Single unit responses were recorded in the inferior colliculus of Mongolian gerbils. First, basic response parameters to unilateral and bilateral acoustic stimuli (pure tones and clicks) were characterized in normal hearing (NH) juveniles (postnatal days P15-23) to identify critical periods for binaural integration. Second, juvenile (P15, P19, P23) and adult (~P65) animals were unilaterally deafened. After 15 days of deafness, animals received bilateral round window electrodes, and responses to monaural and binaural biphasic electric pulses were recorded. NH adult gerbils served as controls. Parameters of binaural integration included: interaural frequency receptive field alignment, interaural response strength dominance, and interaural time difference (ITD) coding.
In hearing animals, mature neuronal responsiveness to transient click stimuli was not observed until around P19. Although adult-like neural discrimination thresholds were observed at P21, the overall incidence of ITD sensitive neurons did not reach mature-like levels until P23. However, interaural receptive field alignments were still immature at this age.
In SSD animals, age-dependent degradations in ITD coding were observed. SSD-onset, before the closure of the critical period for ITD coding, resulted in a severe reduction in incidence and sensitivity of ITD coding neurons and increases in ITD discrimination thresholds. These degradations were independent of the hemisphere relative to the deafened ear. In contrast, later SSD-onset led to asymmetric degradations in ITD sensitivity and ITD discrimination thresholds that were particularly pronounced in the hemisphere contralateral to the deafened ear.
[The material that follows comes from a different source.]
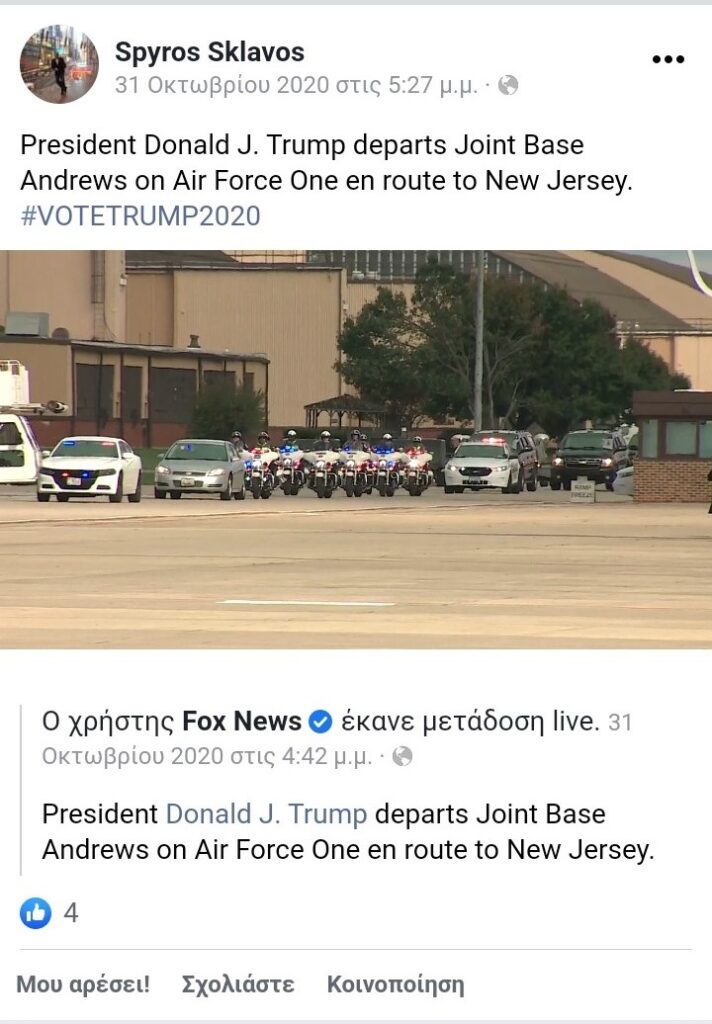The width and height of the screenshot is (712, 1024).
Task: Open the #VOTETRUMP2020 hashtag
Action: coord(140,216)
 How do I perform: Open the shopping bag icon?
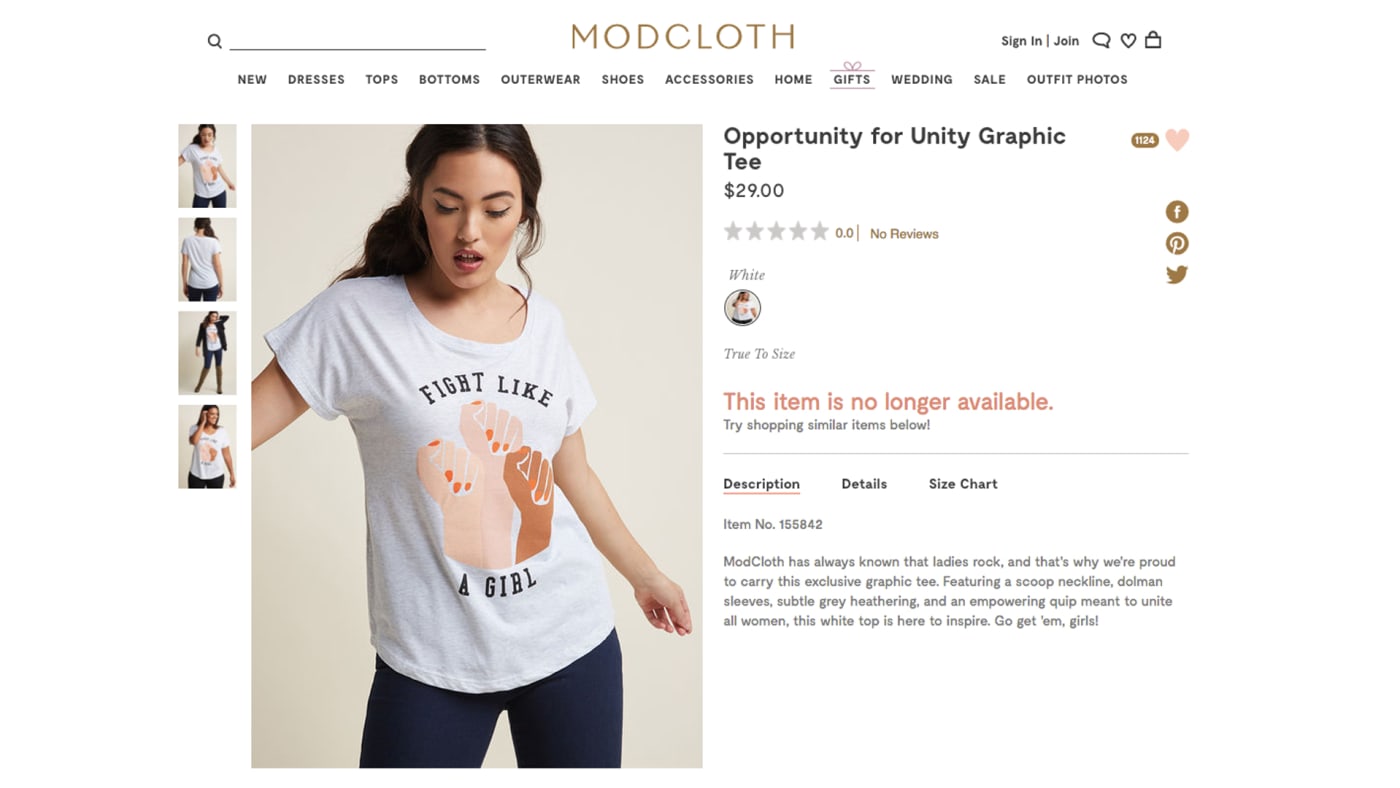point(1153,40)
Results show that neural ITD coding is vulnerable to asymmetric hearing loss both during development and during adulthood. Nevertheless, age at deafness onset differently affects neural ITD processing. Whereas early-onset SSD resulted in symmetric deficits in ITD coding, SSD-onset after the closure of the critical period for ITD coding was associated with hemisphere-specific degradations. These results suggest that differential intervention strategies are required to optimize directional hearing in juvenile and adult SSD-CI users.